Art Industry News is a daily digest of the most consequential developments coming out of the art world and art market. Here’s what you need to know on this Monday, September 21.
NEED-TO-READ
Royal Academy Faces Choice to Sell Michelangelo or Slash Jobs – Artist members of London’s Royal Academy are urging the institution to sell its famous Michelangelo sculpture, the Taddei Tondo, before considering extreme redundancies. The institution was facing financial difficulty even before 2020 and is now considering laying off nearly half of its staff to recoup costs. Meanwhile, the marble sculpture of the Virgin and child could be worth as much as £100 million ($129 million). While several artists take the view that it is morally wrong to protect a single artwork over the staff, the RA says it has no intention of selling any works in its collection. The suggestion will be discussed at a virtual meeting of members this week. (Guardian)

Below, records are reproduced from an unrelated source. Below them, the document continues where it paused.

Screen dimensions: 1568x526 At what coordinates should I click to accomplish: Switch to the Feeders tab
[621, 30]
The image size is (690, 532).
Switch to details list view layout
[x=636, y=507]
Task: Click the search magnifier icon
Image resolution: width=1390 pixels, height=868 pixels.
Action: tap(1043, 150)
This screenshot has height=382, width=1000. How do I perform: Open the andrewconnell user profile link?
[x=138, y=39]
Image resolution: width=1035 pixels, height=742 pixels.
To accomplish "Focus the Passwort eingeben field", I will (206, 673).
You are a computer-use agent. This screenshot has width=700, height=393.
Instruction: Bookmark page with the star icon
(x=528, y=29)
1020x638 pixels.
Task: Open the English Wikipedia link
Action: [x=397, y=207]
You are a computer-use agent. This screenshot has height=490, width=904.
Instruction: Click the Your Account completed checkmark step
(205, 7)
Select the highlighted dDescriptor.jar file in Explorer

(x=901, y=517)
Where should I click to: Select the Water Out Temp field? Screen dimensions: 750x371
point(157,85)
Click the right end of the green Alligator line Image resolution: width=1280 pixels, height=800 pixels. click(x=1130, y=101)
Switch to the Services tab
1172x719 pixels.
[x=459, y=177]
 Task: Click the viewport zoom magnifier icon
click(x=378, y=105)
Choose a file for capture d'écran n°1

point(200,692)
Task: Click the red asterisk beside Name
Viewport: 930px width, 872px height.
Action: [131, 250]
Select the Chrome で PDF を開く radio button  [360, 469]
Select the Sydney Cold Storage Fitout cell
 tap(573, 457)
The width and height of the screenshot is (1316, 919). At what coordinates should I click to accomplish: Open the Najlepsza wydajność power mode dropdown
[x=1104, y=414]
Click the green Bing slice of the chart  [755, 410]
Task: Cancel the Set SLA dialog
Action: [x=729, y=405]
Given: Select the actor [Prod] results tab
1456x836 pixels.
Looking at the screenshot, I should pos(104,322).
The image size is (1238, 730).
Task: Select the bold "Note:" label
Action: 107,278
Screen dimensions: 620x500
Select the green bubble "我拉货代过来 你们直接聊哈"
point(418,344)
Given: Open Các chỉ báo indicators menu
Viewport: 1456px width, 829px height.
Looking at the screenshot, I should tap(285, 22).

The Courtauld Acquires Rare Gauguin Manuscript – London’s Courtauld Gallery has acquired a never-before-shown manuscript illustrated by Paul Gauguin in Polynesia just months before his death. The rare document is being donated to the UK in lieu of £6.5 million in inheritance tax. Described as “part-memoir and part manifesto,” Avant et Après includes revealing anecdotes about Gauguin’s contemporaries Cézanne, Degas, and Van Gogh. The artist also details the nine weeks he spent working with Van Gogh in Arles, which ended when the Dutch painter mutilated his ear. The volume will go on view next spring, when the gallery reopens to the public after renovations. (Telegraph, The Art Newspaper)
More Details on Ronald Perelman’s Great Sell-Off – The billionaire Revlon owner Ronald Perelman is parting with many of his treasures, from multimillion-dollar artworks to a private jet. Once touted as America’s richest man, the tycoon has seen his net worth plummet from $19 billion to $4.2 billion in two years. Perelman has said he wants to “seek new investment opportunities,” to enjoy “a simpler life” with more family time, and to “give others the chance to enjoy some of the beautiful things that I’ve acquired.” Now, we have more details on exactly which beautiful things are hitting the market (mostly via private sale through Sotheby’s): a $70 million Jasper Johns titled 0 Through 9, a $50 million Gerhard Richter, Zwei Kerzen (Two Candles), and a $20 million Cy Twombly. The latter two have already sold, along with a $28.7 million Miró and an $8.3 million Matisse offloaded at a Sotheby’s auction in July. (Bloomberg)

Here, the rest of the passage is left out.